• [HOW TO COMPLETE THIS TASK] The records that follow are to be reproduced exactly. Any pictures in them are left out.

• [EXTRACTED ENTRIES]
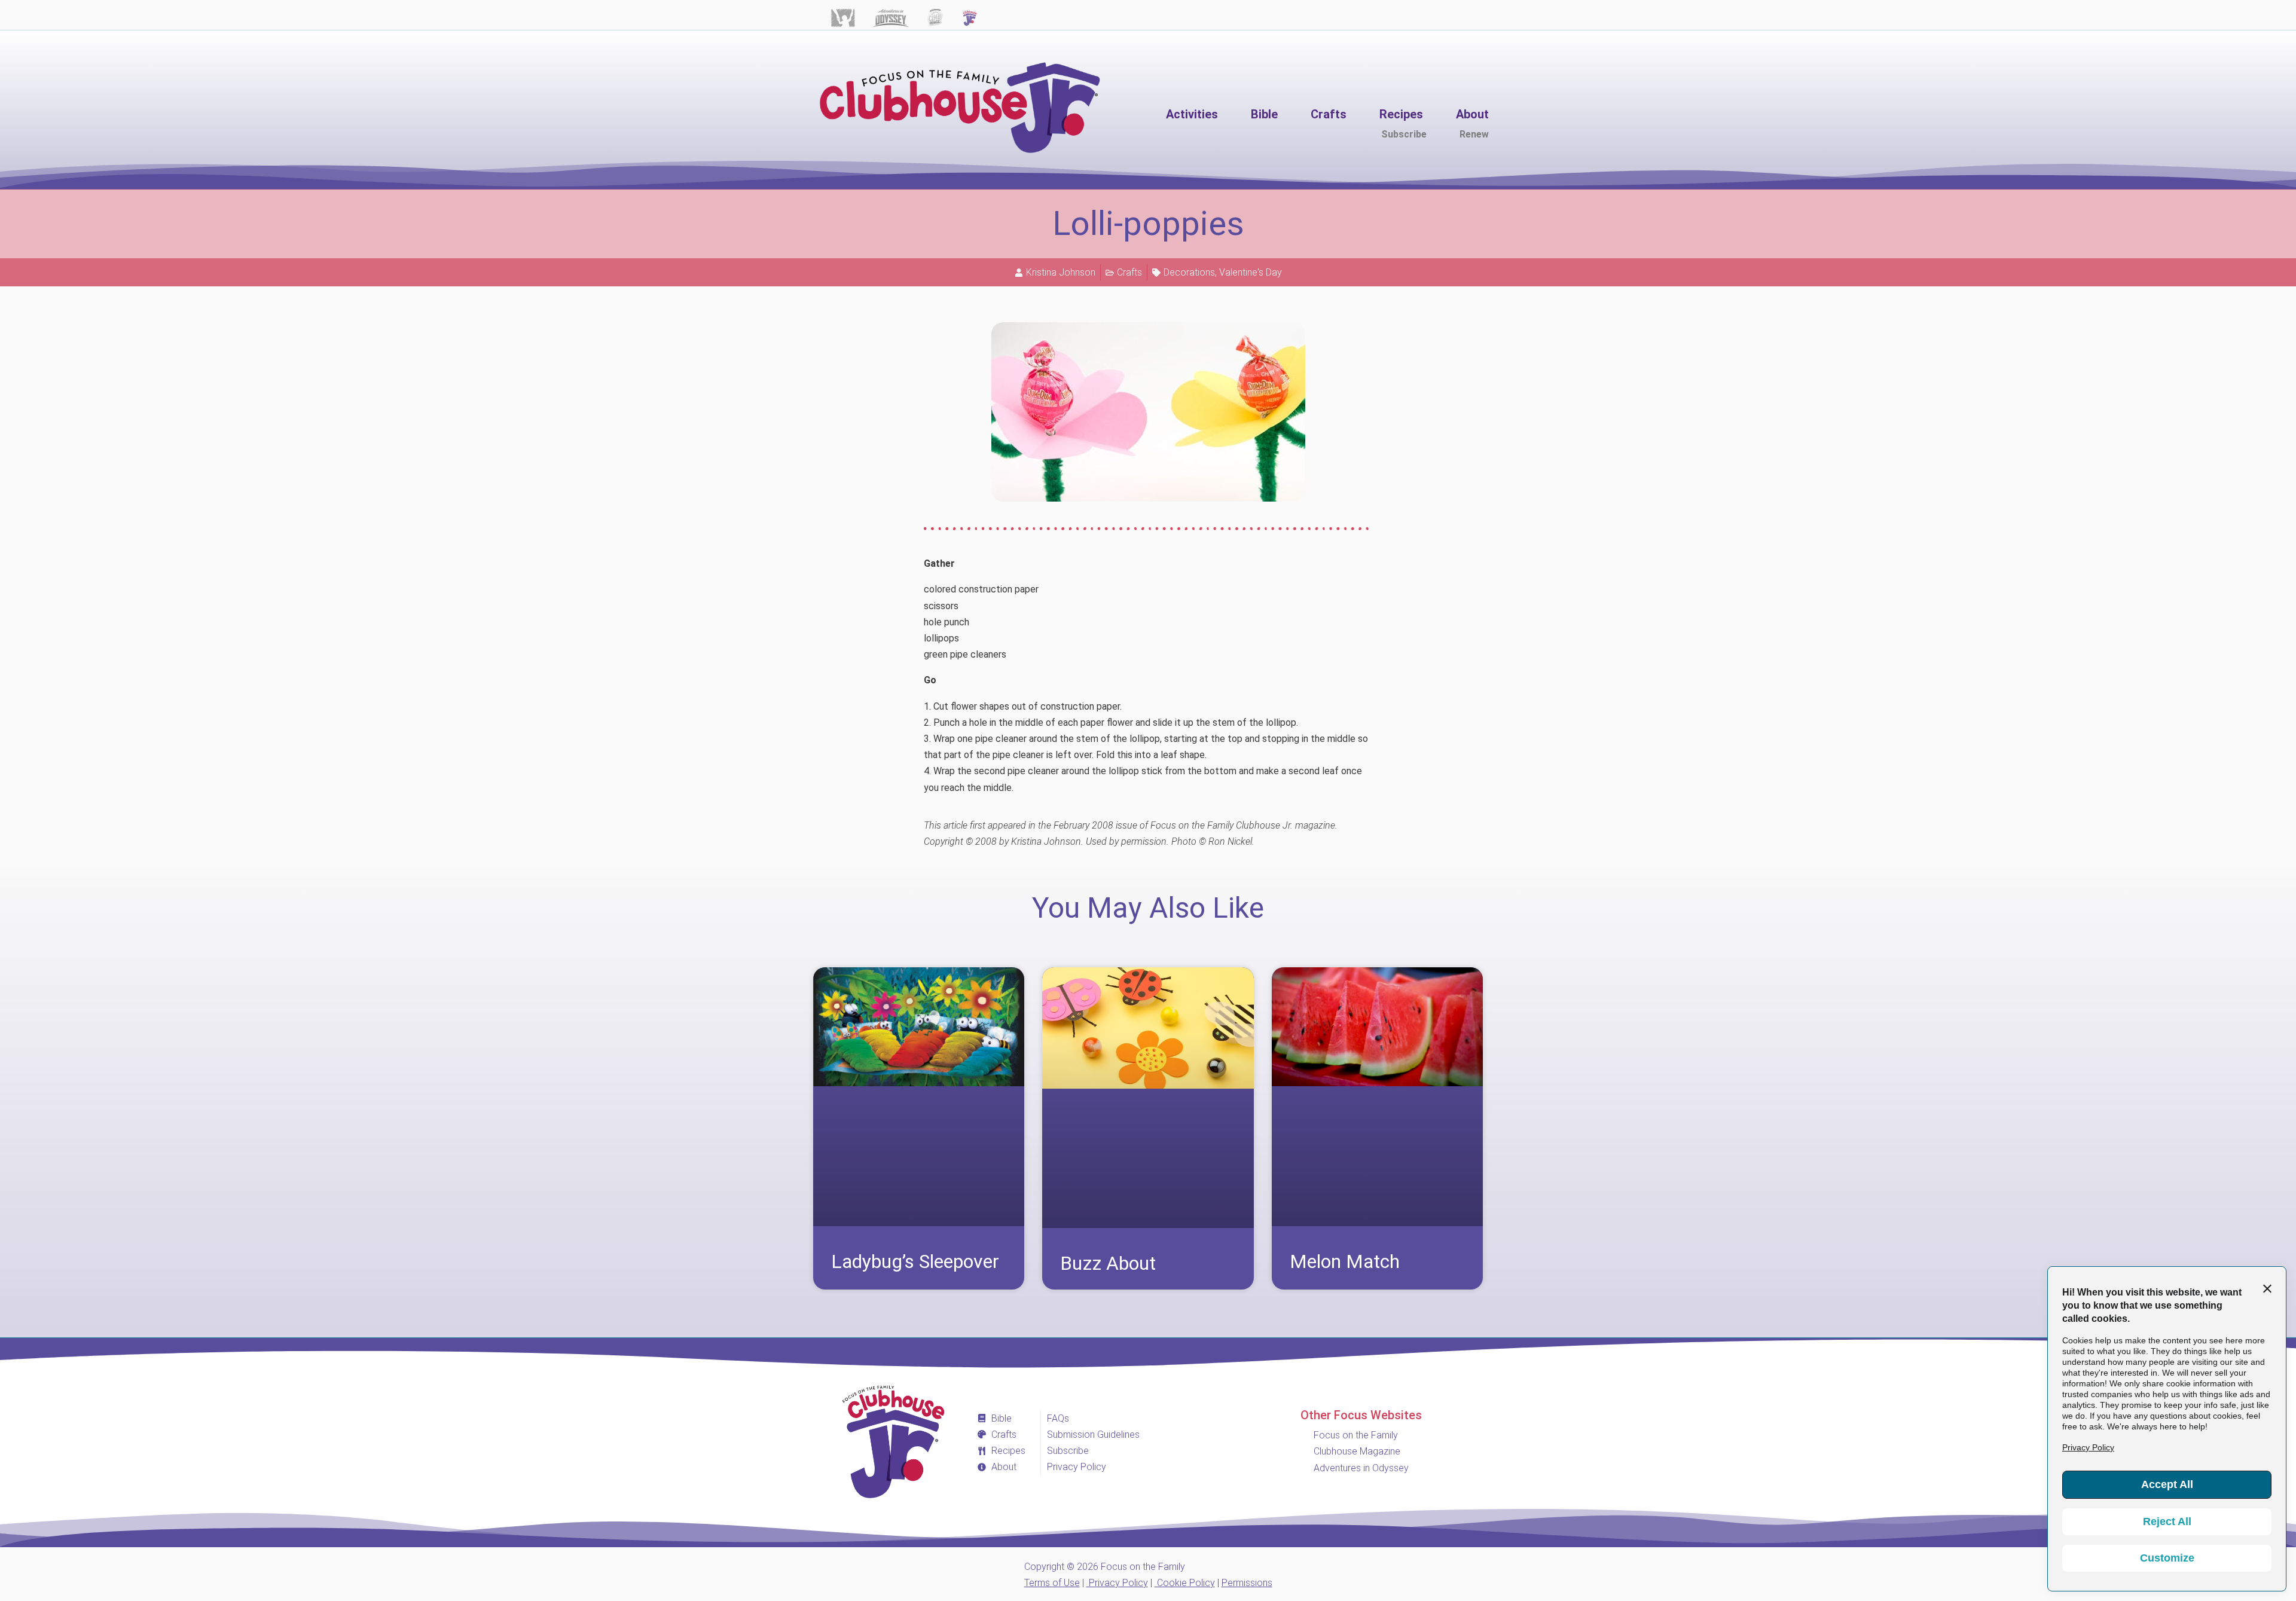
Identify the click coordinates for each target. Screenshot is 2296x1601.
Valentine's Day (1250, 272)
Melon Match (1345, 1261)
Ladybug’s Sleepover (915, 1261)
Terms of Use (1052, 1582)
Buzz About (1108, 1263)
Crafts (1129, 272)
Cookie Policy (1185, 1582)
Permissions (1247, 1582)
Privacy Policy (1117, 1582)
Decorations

• [REPLY]
Identify the click coordinates for each target. Screenshot is 2296x1601.
Valentine's Day (1250, 272)
Melon Match (1345, 1261)
Ladybug’s Sleepover (915, 1261)
Terms of Use (1052, 1582)
Buzz About (1108, 1263)
Crafts (1129, 272)
Cookie Policy (1185, 1582)
Permissions (1247, 1582)
Privacy Policy (1117, 1582)
Decorations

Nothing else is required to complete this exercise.